- _Exercise prompt_:
Gather every line in the records below that contains the word "agent".
START Material for the task
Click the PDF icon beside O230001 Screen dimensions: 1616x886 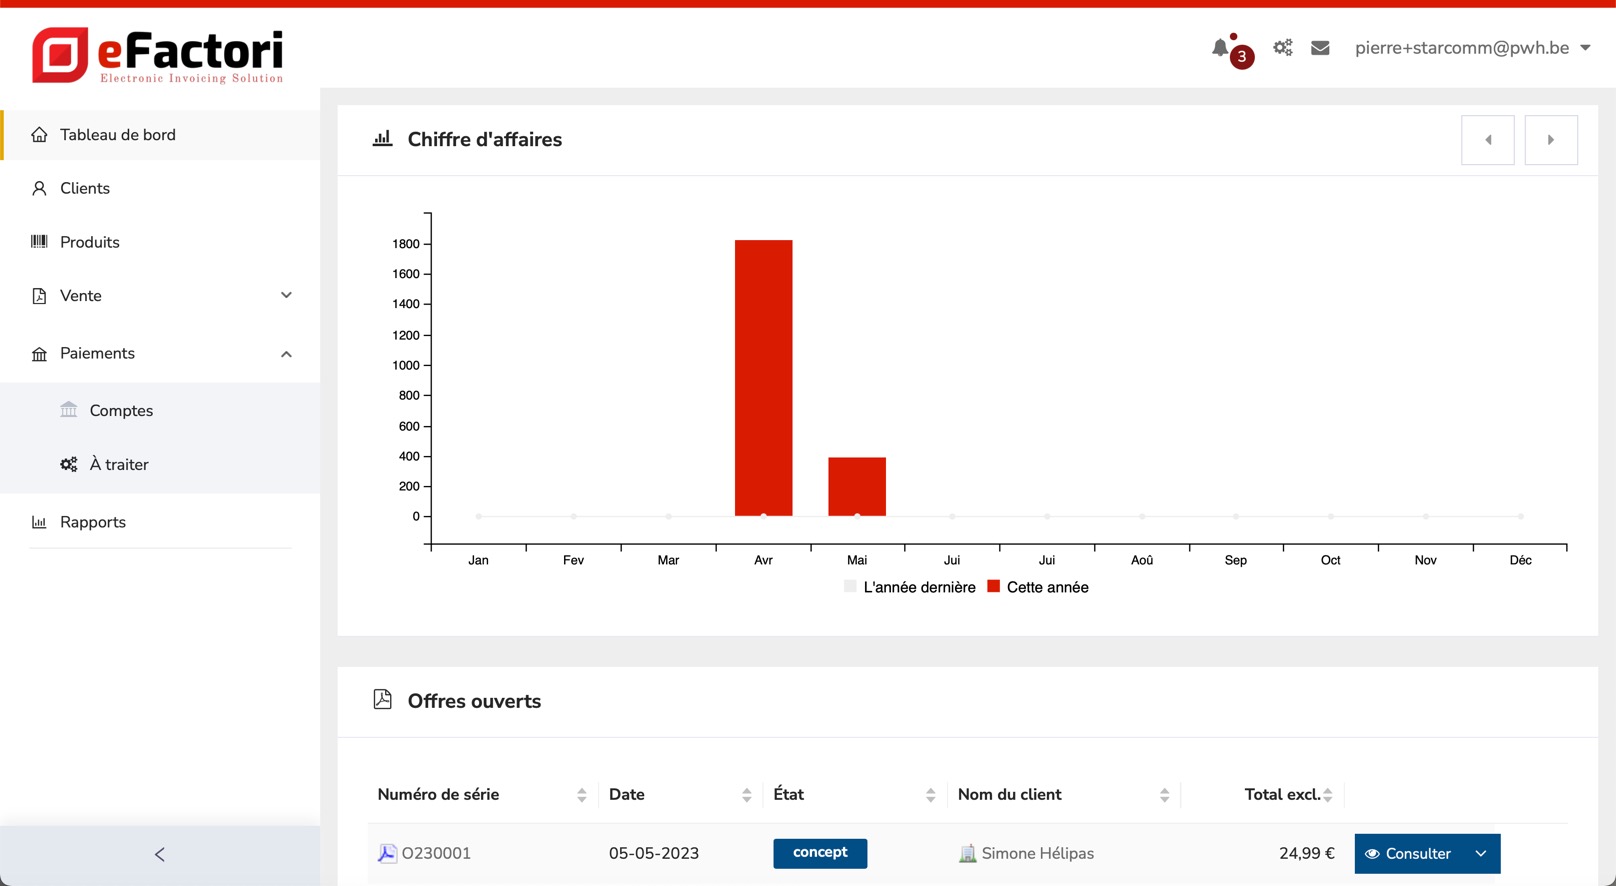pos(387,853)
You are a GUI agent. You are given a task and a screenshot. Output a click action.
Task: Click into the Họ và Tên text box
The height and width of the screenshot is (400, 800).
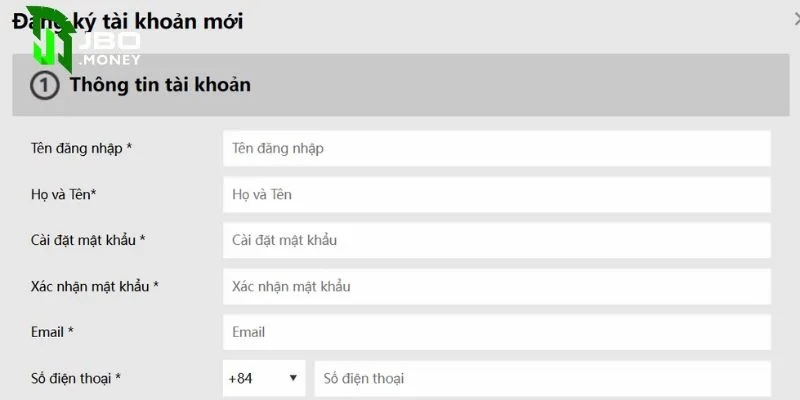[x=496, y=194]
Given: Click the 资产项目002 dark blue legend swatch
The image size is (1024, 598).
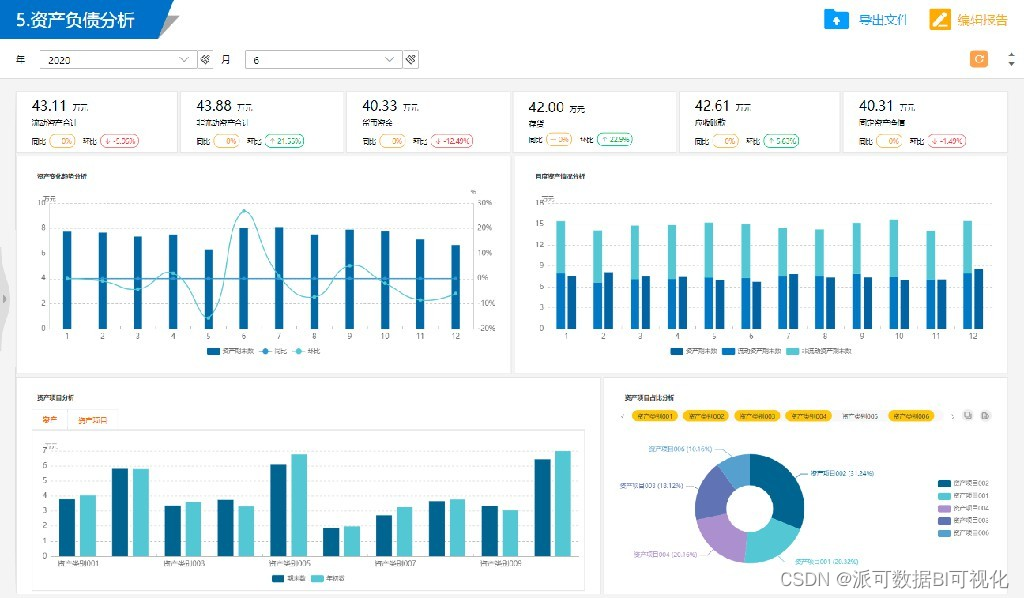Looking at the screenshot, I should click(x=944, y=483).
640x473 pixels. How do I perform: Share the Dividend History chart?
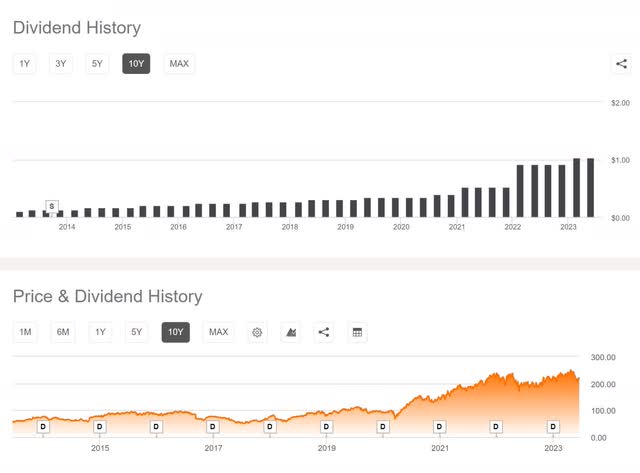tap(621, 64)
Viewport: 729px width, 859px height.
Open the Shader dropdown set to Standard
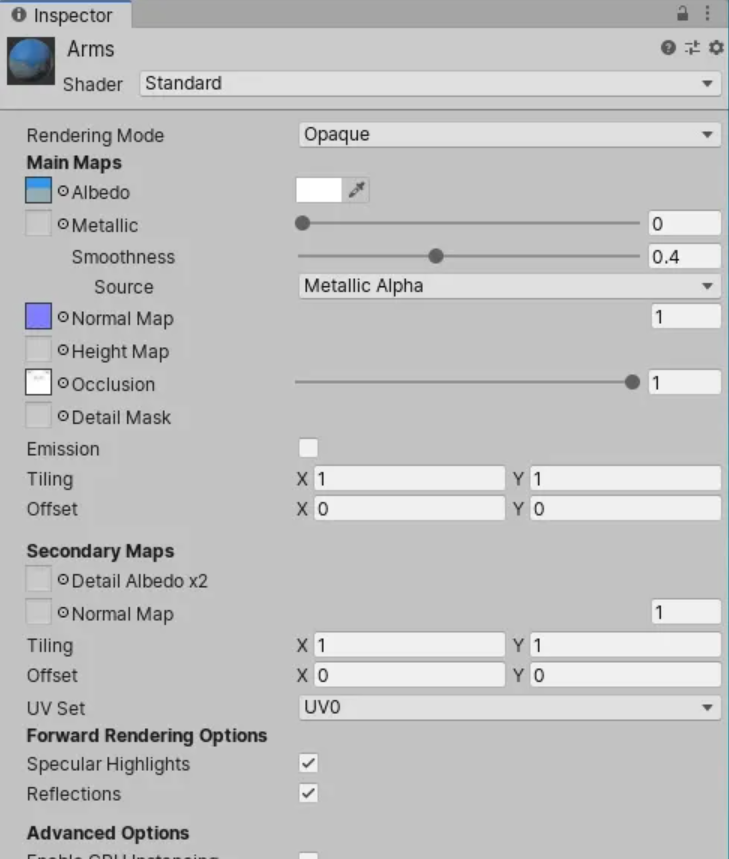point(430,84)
END Material for the task
START Material for the task
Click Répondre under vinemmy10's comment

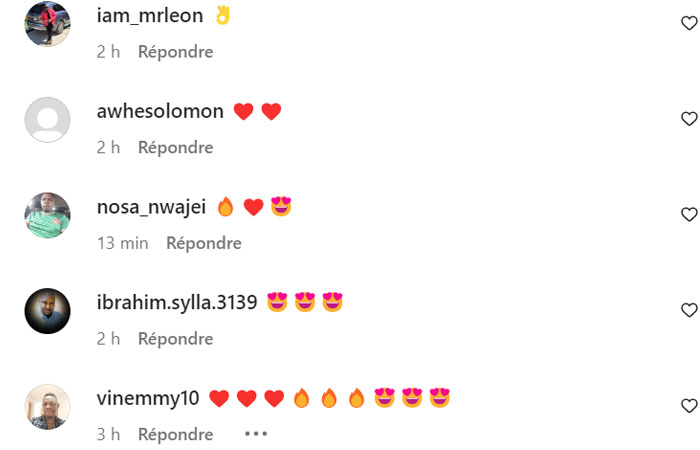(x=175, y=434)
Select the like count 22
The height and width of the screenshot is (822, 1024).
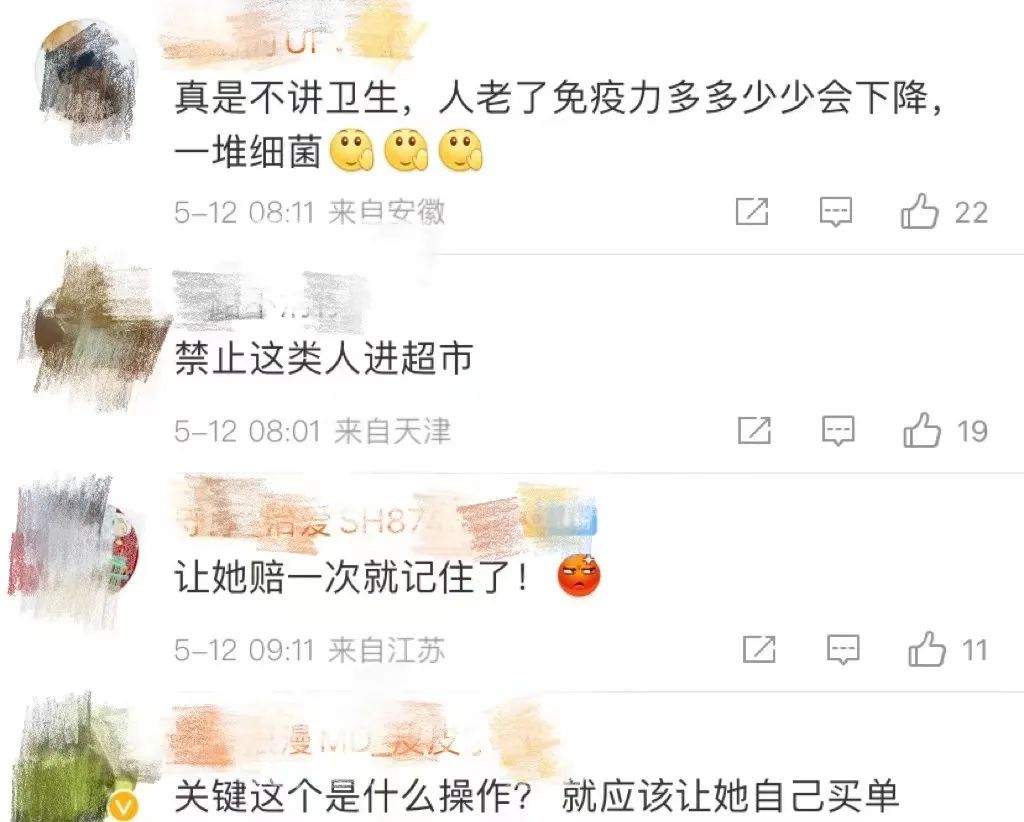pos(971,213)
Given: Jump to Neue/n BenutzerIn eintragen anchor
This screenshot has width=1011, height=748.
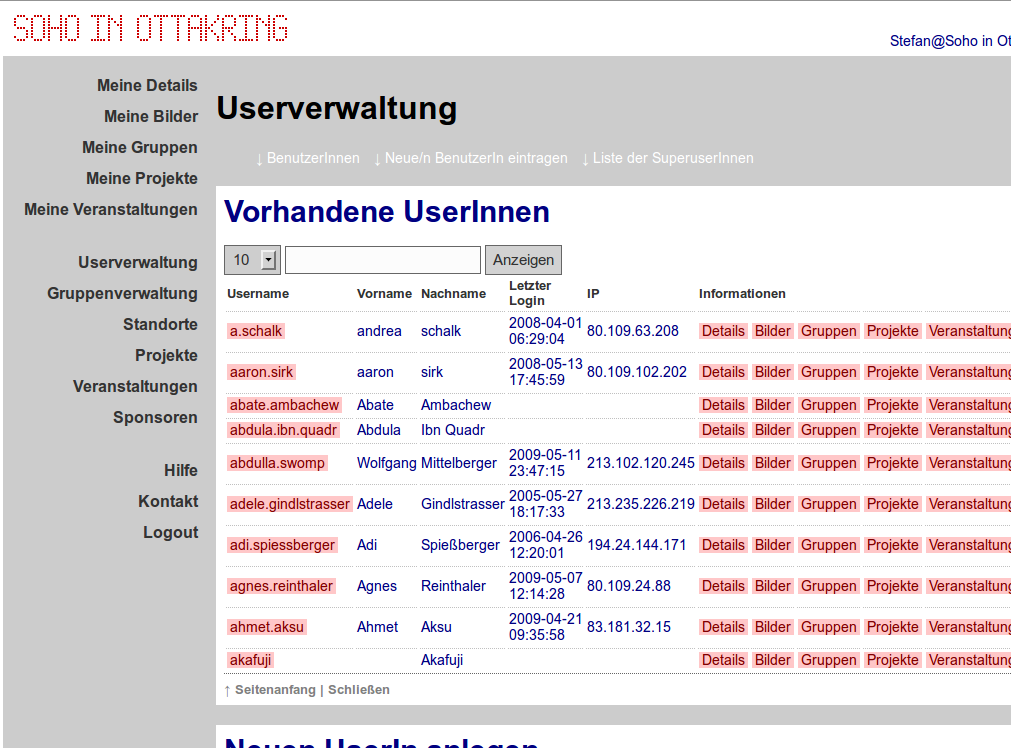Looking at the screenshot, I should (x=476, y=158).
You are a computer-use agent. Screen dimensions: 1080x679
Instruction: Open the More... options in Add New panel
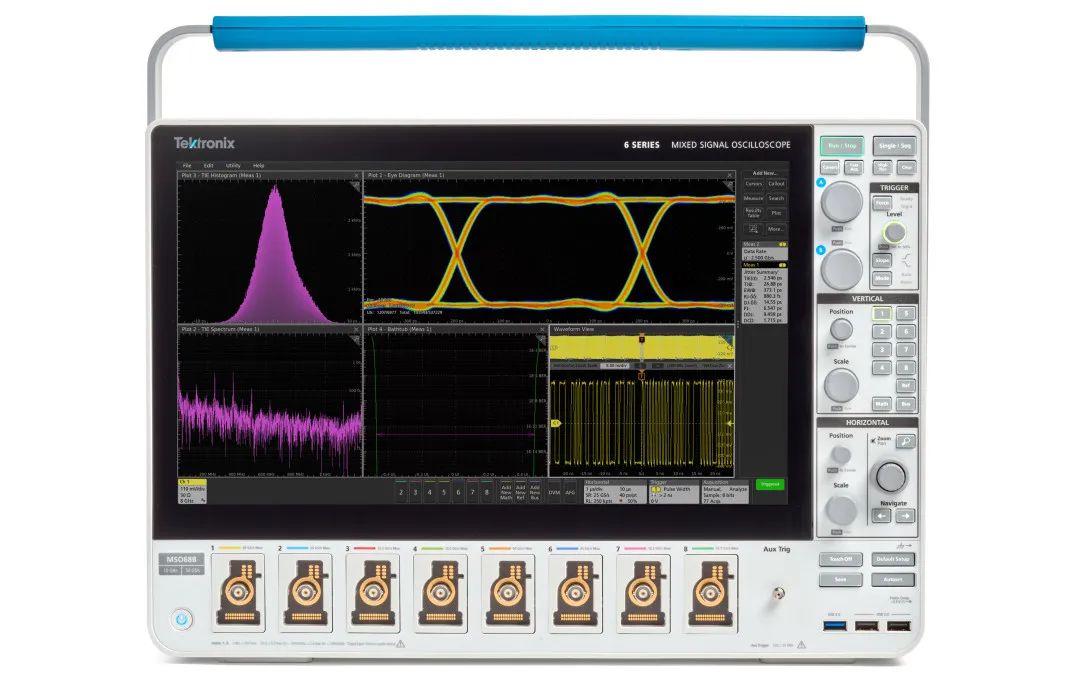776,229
END Material for the task
- _Result for this exercise_:
You are a GUI agent. You are given a task and a screenshot. Output a click action.
You are a computer-use agent. Screen dimensions: 1080x679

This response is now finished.